早く雪を解かして生活の範囲を広げたり、秋植え球根や宿根草を早いとこ芽吹かせたいというお気持ちもわかりますが、この時期、人為的に春を早めることには気を付けないといけません。
まず注意したいのは雪割り(除雪)で表土を露呈させた場合に生じる地表面の寒暖差。
植物だけじゃなく塀や舗装などの構造物にも気を付けたいプラスとマイナスの温度差。
ここ最近は昼間がプラス気温になることが多いんですが、夜はまだまだ零下です。雪が積もっていると雪自体の断熱作用で昼夜の地表部温度差は殆どありませんが、表土が露出した場合はその断熱が突然なくなります。
すると昼間のプラス気温で地表部にだけ余分な水が留まり、その水は逃げ場がないまま夜を迎えて零下になると強烈な力で膨張し氷になります。その膨張の力は頑丈なアイアンの鉢を破壊してしまったり、時には分厚い舗装ですら凍上破損してしまうことも。

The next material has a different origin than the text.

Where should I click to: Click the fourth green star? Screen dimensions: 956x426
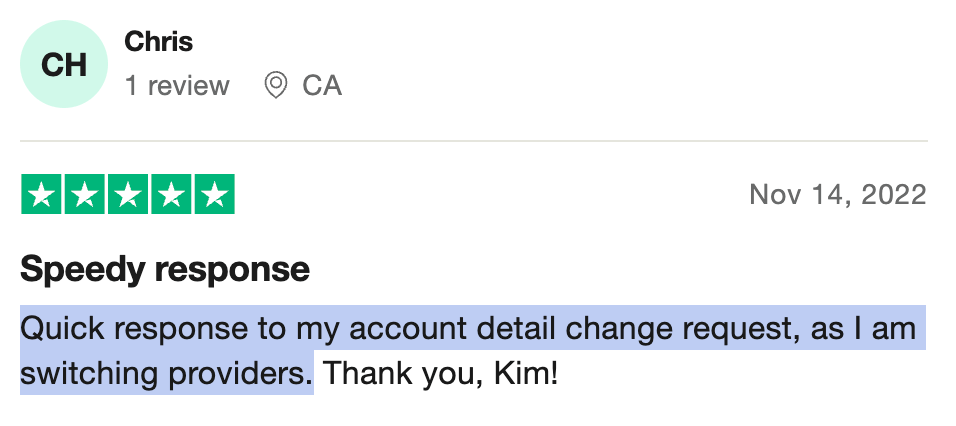click(x=171, y=194)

また、「よし、春が来た」と早トチリした植物が芽吹いた途端に凍害で傷んでしまう場合もあります。植物の冬囲い撤去と同じく、長期予報などで時期を見極めないといけません。
次に注意したいのは雪割りの作業。
準備運動不足で腰などを痛めてしまう以外にも、ツルハシや大きなスコップを使って力任せに作業をする際、雪で隠れていた植物や構造物を破損してしまう場合がよくあります。
雪の下に何があるか、どれ位の深さに何があるか、作業の前にちょっと思い出しつつ準備運動をしてから慎重に雪を割りましょう。

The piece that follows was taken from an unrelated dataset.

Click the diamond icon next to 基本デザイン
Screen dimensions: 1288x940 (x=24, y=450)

まだ夜間が零下の時期、生活に支障がない限りは自然に任せて雪を解かすのが一番です。植物はゆっくり溶けていく雪や氷にあわせて春を察知し、自分がいつ芽吹くべきかを考えます。
それまでの間、新しく植える苗の種類をじっくり考えてみたり、ミニ大通の小さなガーデニングツールの店に行ってみるのがオススメです。
間違いなく雪は解けます。急がず成り行きで春を迎えてみましょう、
と話を締める前に今度は相反して雪割りのすすめ。
北向きの花壇など、5月近くになっても雪がなかなか解けない箇所に植物がある場合は4月中旬頃までに雪割りするのがオススメです。
周りはすっかり春なのにその部分だけいつまでたっても雪の下にあっては春に出遅れ、芽吹きも遅れ、開花やその年の成長自体に影響を及ぼすことがあります。特に除雪した雪を体積して氷の塊になっていたような花壇にはご注意ください。